Santa Monica Airport Is Becoming a 192-Acre Park — And the Designs Just Dropped
For decades, the small planes buzzing low over Santa Monica's neighborhoods were a noise complaint on wings. Now, with first designs revealed this month for the 192-acre park replacing Santa Monica Municipal Airport when it closes in 2028, those complaints are finally cashing out — and what's coming looks genuinely extraordinary for West LA.
The City of Santa Monica dropped the first detailed design framework on April 2nd. Developed with landscape architecture firm RIOS, the plan divides the 191.6-acre site into eight distinct districts, each with its own character and purpose. Think less "flat grassy rectangle" and more a layered, living park designed from the ground up with years of actual community input driving every decision.
“This is the largest new park to land in West LA in a generation — bigger than Tongva Park and Palisades Park combined. It’s the kind of transformation that only happens once per neighborhood, per century.”
The Eight Districts
The framework names eight zones, each with a distinct identity. The Heart is the civic core — where architecture, movement, and gathering converge into a central anchor. The Stroll is the green gateway from the Clover Park area on the south side, designed to pull surrounding neighborhoods directly into the park. The Lawn is large, flat, and intentionally flexible: the kind of space that handles pickup soccer on Saturday morning and a free concert on Saturday night without breaking a sweat.
The Meadow is an intimate, softer landscape — the place to go when you want nature without the crowds. Immersive Nature is the wildlife-forward district, built around habitat restoration and the kind of ecological richness that's largely absent from Santa Monica's hardscaped urban core. Active Sports is self-explanatory and long overdue. Arts & Culture gives the creative community a permanent home in the park. And Urban Edge stitches the whole thing to surrounding streets and transit, making the park porous rather than walled-off from its neighbors.

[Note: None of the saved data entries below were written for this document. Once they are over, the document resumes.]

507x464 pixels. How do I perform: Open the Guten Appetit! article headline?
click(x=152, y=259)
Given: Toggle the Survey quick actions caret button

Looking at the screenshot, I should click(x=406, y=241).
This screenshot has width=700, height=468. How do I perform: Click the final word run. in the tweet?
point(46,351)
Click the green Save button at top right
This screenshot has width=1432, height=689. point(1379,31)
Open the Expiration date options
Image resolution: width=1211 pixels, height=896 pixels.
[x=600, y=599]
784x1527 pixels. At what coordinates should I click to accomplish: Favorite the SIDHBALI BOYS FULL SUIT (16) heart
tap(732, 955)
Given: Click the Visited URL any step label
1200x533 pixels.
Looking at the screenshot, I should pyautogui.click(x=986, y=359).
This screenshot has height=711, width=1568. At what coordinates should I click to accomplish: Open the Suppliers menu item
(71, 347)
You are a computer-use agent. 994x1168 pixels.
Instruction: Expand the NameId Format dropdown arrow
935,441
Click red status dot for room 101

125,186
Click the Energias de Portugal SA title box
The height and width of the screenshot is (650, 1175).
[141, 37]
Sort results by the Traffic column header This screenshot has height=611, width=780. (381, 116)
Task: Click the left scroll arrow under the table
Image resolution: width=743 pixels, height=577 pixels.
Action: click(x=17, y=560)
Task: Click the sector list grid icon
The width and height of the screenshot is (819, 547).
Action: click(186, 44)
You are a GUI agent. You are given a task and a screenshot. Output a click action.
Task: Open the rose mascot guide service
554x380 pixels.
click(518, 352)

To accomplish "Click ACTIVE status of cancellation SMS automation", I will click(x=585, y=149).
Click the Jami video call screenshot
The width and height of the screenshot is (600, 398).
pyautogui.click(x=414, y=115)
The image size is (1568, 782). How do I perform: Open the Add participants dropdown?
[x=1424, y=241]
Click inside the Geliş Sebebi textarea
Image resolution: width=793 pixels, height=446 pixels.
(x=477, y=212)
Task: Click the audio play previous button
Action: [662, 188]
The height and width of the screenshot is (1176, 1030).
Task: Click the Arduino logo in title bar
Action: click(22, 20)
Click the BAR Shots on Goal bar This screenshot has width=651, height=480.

What's Actually Getting Built
The specifics get compelling fast. The plan calls for five miles of new trails weaving through the site — a genuine distance, enough for a real run or a long morning walk without repeating yourself. There are 22 acres of sports facilities that include soccer fields, baseball diamonds, pickleball courts, tennis courts, and basketball courts: enough to absorb the sports leagues and weekend pickup games currently scrambling for any available patch of grass west of the 405.
A 5-acre community farm. Fifteen acres of urban forest and 8 acres of open meadow. A 2-acre event lawn with a 2,000-seat amphitheater — the outdoor music and performance venue West LA has been conspicuously missing. Fitness stations, an outdoor gym, and a nature playground round out what will be one of the most programmatically dense parks in the city. An aquatics center topped the community wish list and is still being designed into the plan.
Why This Took So Long — And Why It's Worth It
Santa Monica Municipal Airport opened in 1923, making it one of the oldest continuously operating airports in the country for most of its life. For decades it operated quietly. But as residential Santa Monica built up around it, the low-flying single-engine planes became a legitimate quality-of-life problem — noise, emissions, and safety concerns combining into one of the city's most persistent political battles. The Airport2Park coalition, years of FAA negotiations, ballot measures, and litigation eventually led to the 2017 agreement that set the 2028 hard close date.
What makes this moment feel different is the specificity. Previous airport conversion conversations in LA (looking at you, every LAX expansion discussion ever) have a way of producing vague renderings and dissolving into bureaucracy. This framework has eight named districts, measurable acreage per feature, an identified design firm, and secured funding. The community that pushed for this for two decades is getting something proportional to the fight.